One potential way to improve the usefulness of the preceding result set is to add currency name as a column. You can achieve this outcome by adding a left join of rows from the Currency table to the rows of the CountryRegionCurrency table in the preceding query. The following script illustrates how to accomplish this outcome with derived tables.
- This outer-most query references three derived tables.
- The cr derived table is for rows from the CountryRegion table.
- The crc derived table is for rows from the CountryRegionCurrency table.
- The c derived table is for rows from the Currency table.
- The outer-most query from the following script adds relative to the preceding
script a left join and an ORDER BY clause.
- The left join facilitates the inclusion of currency name in the result set.
- The ORDER BY clause sorts the result set CountryRegionCode.
- The script below illustrates the syntax for a left join between two derived tables. A left join is generally a good design feature to use when different column values from one data source can match more than one column value from another data source. The left join below is between the c derived table and the crc derived table.
- The ORDER BY clause at the bottom of the outer-most query specifies the sort order for the rows in the result set. The sort order is by CountryRegionCode column values from the cr derived table.
-- there are 109 country-currency pairings -- some countries have more than one matching currency -- this query adds currency name to the result set via -- a left join SELECT cr.CountryRegionCode [Country Region Code], cr.Name [Country Name], crc.CurrencyCode [Currency Code], c.Name [Currency Name] FROM ( -- there are 238 country region codes SELECT [CountryRegionCode], [Name], [ModifiedDate] FROM [AdventureWorks2014].[Person].[CountryRegion] ) cr INNER JOIN ( -- there are 109 currency codes in CountryRegionCurrency SELECT [CountryRegionCode], [CurrencyCode], [ModifiedDate] FROM [AdventureWorks2014].[Sales].[CountryRegionCurrency] ) crc ON cr.CountryRegionCode = crc.CountryRegionCode LEFT JOIN ( -- columns of data from Currency table in Sales schema SELECT [CurrencyCode], [Name], [ModifiedDate] FROM [AdventureWorks2014].[Sales].[Currency] ) c ON crc.CurrencyCode = c.CurrencyCode ORDER BY cr.CountryRegionCode
The screen shot below shows the top ten rows from the preceding script. Notice that it is the same as the preceding screen shot -- except for the addition of a new column named Currency Name.

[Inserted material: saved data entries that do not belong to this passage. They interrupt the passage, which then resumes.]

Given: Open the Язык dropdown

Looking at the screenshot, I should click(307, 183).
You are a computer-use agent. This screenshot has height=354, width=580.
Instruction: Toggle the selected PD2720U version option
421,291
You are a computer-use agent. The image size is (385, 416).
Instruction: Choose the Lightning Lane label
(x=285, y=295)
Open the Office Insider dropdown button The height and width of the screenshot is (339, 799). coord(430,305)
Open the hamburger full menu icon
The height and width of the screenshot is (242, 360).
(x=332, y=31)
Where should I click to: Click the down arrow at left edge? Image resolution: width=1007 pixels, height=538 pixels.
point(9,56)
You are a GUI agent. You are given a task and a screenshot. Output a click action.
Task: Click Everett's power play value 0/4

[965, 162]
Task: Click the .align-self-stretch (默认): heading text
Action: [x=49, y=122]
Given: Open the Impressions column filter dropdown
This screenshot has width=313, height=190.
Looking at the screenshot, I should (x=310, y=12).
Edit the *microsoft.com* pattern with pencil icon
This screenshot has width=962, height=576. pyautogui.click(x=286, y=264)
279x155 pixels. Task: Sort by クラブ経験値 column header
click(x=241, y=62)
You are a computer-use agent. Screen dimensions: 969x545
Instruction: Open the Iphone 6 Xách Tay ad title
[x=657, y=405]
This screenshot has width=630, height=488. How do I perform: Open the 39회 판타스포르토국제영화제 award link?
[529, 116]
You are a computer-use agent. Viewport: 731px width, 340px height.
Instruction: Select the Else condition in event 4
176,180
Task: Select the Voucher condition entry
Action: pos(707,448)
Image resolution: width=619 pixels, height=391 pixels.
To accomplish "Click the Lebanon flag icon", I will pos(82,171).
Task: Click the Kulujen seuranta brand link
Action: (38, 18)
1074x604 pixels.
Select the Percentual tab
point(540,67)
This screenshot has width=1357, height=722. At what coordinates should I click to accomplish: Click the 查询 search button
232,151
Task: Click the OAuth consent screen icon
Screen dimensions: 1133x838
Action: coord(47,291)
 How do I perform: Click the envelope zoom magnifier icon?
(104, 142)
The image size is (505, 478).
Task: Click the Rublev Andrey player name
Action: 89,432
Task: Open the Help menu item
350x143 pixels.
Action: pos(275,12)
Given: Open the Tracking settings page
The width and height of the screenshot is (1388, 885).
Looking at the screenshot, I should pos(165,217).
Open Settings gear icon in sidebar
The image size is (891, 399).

Detecting Duplicate Rows with a Subquery Based on a Derived Table
Duplicate rows in a data source have the same value for one or more columns. A common database task is to identify programmatically duplicate rows in a data source. Your final goal for identifying duplicate rows may be to delete all duplicate rows, update one or members of some duplicate sets, or delete all members of some duplicate sets. In the preceding screen shot, rows 3 and 4 as well as rows 8 and 9 comprise two different duplicate sets based on CountryRegionCode and Country Name.
The following script presents a pair of SELECT statements that will eventually be used for identifying and gathering information about duplicate column values in a set of rows.
- The top SELECT statement generates a result set with columns named CountryRegionCode, CurrencyCode, and Currency Name. This query is based on a left join of the Currency table to the CountryRegionCurrency table.
- Some rows in the result set from the top query have more than one Currency value for a single CountryRegionCode. One reason for this is because more than one row from the Currency table matches the same CountryRegionCode in the CountryRegionCurrency table.
- The second SELECT statement generates a list of all the CountryRegionCode
values with more than one Currency.
- A derived table (myderivedtable) uses a Windows function to count the currency types partitioned by countryregioncode.
- The outer query includes a WHERE clause that returns only CountryRegionCode values with a count of more than one currency.
-- list country region codes with currency names SELECT crc.CountryRegionCode, crc.CurrencyCode, cur.name [Currency Name] FROM [AdventureWorks2014].[Sales].[CountryRegionCurrency] crc LEFT JOIN [AdventureWorks2014].[Sales].[Currency] cur ON crc.currencycode = cur.currencycode ORDER BY crc.countryregioncode -------------------------------------------------------------------------------------- -- list country region codes with more than 1 currency code -- this example illustrates a nested derived table in a where clause SELECT CountryRegionCode FROM ( -- inner query SELECT DISTINCT CountryRegionCode, COUNT(CurrencyCode) OVER (PARTITION BY countryregioncode) [Country Currency Count] FROM [AdventureWorks2014].[Sales].[CountryRegionCurrency] ) myderivedtable WHERE [Country Currency Count] > 1
Here's a screen shot with some output from both queries.
- The top pane shows an excerpt of the first 15 rows from the initial query. This query returns a separate row for all 109 rows within the CountryRegionCurrency table.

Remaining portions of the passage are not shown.